• **Records for this exercise**:
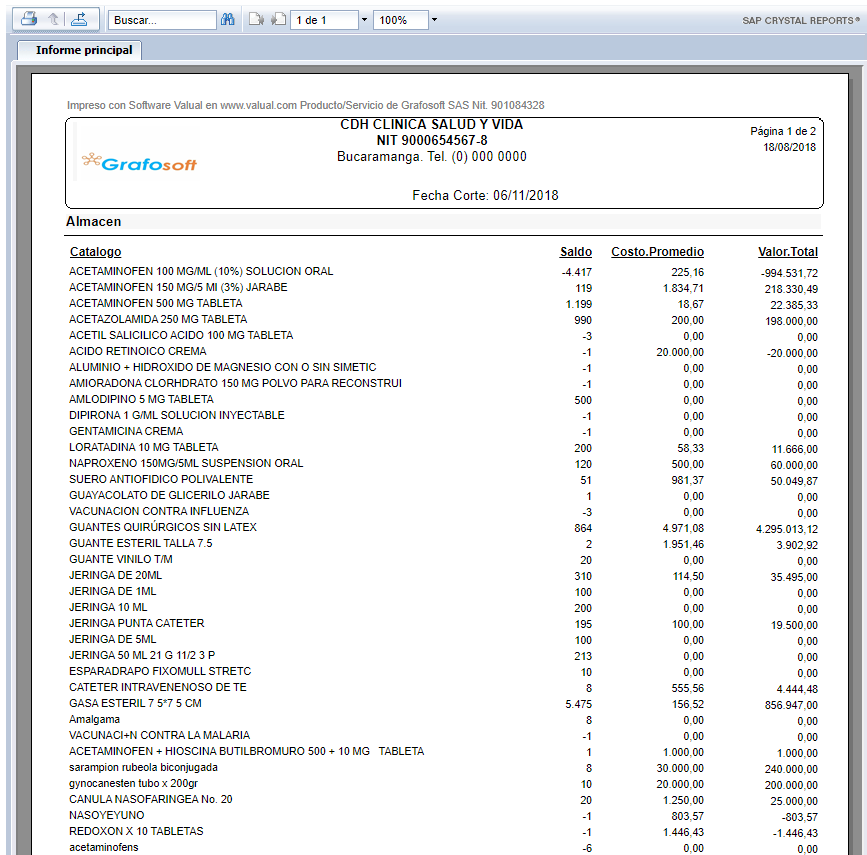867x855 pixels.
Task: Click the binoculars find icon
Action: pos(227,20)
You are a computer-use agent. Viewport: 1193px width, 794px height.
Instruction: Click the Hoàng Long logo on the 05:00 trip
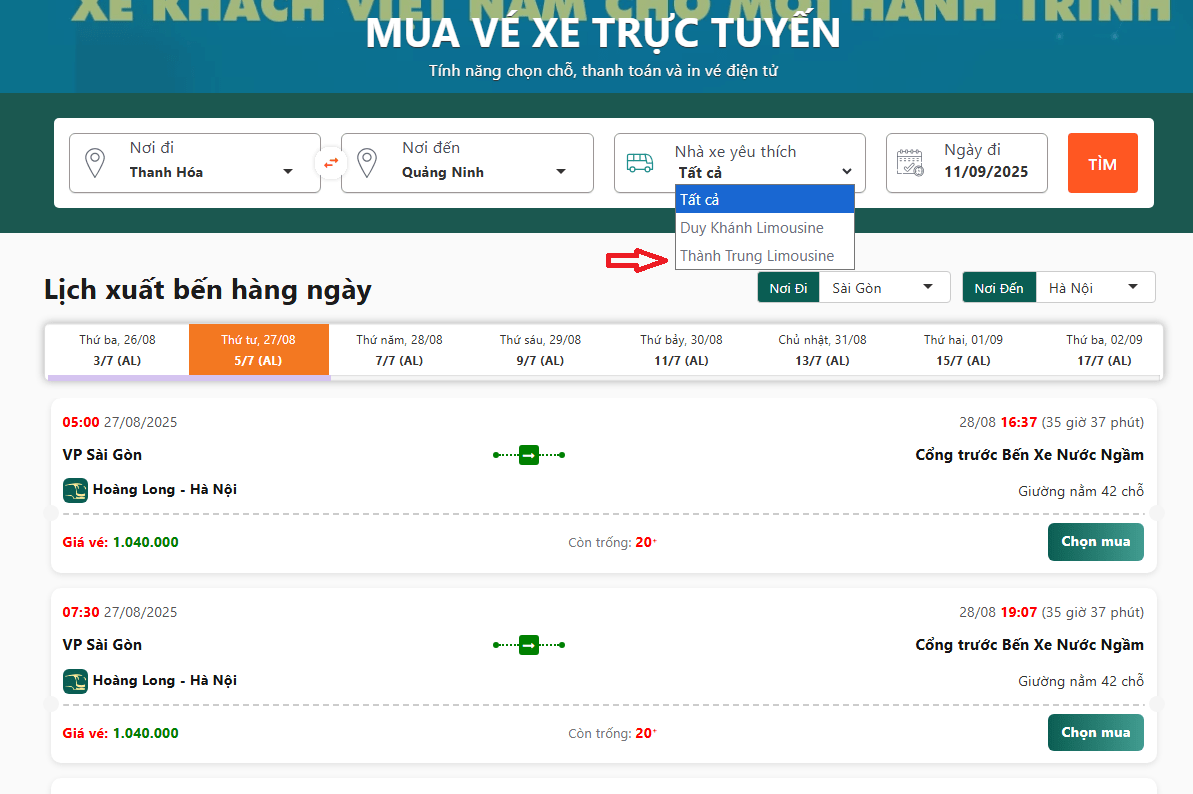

• **Problem description**: Set down nothing but the lines from the one containing "You are a computer-use" to the final line above, both included, with every picture left out.

• **Your solution**:
You are a computer-use agent. Viewport: 1193px width, 794px height.
Instruction: Click the Hoàng Long logo on the 05:00 trip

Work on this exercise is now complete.